» TASK INSTRUCTIONS: For this exercise, restate the records word for word.

» DATA SHOWN:
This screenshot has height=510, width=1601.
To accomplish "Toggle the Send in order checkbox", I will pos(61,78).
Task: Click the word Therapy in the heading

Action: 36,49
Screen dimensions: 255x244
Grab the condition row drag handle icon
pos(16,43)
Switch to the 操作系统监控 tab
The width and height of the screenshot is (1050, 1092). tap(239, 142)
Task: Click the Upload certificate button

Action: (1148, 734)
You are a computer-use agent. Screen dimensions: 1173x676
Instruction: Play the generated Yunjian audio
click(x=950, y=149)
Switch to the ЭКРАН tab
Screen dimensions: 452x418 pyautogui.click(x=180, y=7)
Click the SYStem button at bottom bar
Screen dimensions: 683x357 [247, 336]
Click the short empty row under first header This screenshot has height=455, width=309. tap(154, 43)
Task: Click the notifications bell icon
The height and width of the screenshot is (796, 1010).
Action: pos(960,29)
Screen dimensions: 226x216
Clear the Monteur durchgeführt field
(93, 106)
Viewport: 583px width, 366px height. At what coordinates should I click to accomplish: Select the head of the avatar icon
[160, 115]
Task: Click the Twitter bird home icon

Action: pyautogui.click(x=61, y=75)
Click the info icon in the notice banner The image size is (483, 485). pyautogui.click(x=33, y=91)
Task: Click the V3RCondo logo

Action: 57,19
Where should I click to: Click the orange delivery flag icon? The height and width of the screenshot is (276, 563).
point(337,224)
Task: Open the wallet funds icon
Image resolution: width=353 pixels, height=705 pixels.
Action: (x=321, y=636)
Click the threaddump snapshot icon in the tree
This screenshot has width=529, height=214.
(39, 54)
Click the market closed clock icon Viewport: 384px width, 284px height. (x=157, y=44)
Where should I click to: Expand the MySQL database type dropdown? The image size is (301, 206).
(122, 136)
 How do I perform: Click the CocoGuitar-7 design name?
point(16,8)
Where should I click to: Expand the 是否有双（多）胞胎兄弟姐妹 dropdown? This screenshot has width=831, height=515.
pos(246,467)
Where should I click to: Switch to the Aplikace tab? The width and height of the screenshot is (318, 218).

» RESPONSE:
This screenshot has height=510, width=1601.
To accomplish "Toggle the Send in order checkbox", I will pos(61,78).
Task: Click the word Therapy in the heading

Action: 36,49
Screen dimensions: 255x244
Grab the condition row drag handle icon
pos(16,43)
Switch to the 操作系统监控 tab
The width and height of the screenshot is (1050, 1092). tap(239, 142)
Task: Click the Upload certificate button

Action: (1148, 734)
You are a computer-use agent. Screen dimensions: 1173x676
Instruction: Play the generated Yunjian audio
click(x=950, y=149)
Switch to the ЭКРАН tab
Screen dimensions: 452x418 pyautogui.click(x=180, y=7)
Click the SYStem button at bottom bar
Screen dimensions: 683x357 [247, 336]
Click the short empty row under first header This screenshot has height=455, width=309. tap(154, 43)
Task: Click the notifications bell icon
The height and width of the screenshot is (796, 1010).
Action: pos(960,29)
Screen dimensions: 226x216
Clear the Monteur durchgeführt field
(93, 106)
Viewport: 583px width, 366px height. At what coordinates should I click to accomplish: Select the head of the avatar icon
[160, 115]
Task: Click the Twitter bird home icon

Action: pyautogui.click(x=61, y=75)
Click the info icon in the notice banner The image size is (483, 485). pyautogui.click(x=33, y=91)
Task: Click the V3RCondo logo

Action: 57,19
Where should I click to: Click the orange delivery flag icon? The height and width of the screenshot is (276, 563).
point(337,224)
Task: Open the wallet funds icon
Image resolution: width=353 pixels, height=705 pixels.
Action: (x=321, y=636)
Click the threaddump snapshot icon in the tree
This screenshot has width=529, height=214.
(39, 54)
Click the market closed clock icon Viewport: 384px width, 284px height. (x=157, y=44)
Where should I click to: Expand the MySQL database type dropdown? The image size is (301, 206).
(122, 136)
 How do I perform: Click the CocoGuitar-7 design name?
point(16,8)
Where should I click to: Expand the 是否有双（多）胞胎兄弟姐妹 dropdown? This screenshot has width=831, height=515.
pos(246,467)
Where should I click to: Switch to the Aplikace tab? The width and height of the screenshot is (318, 218).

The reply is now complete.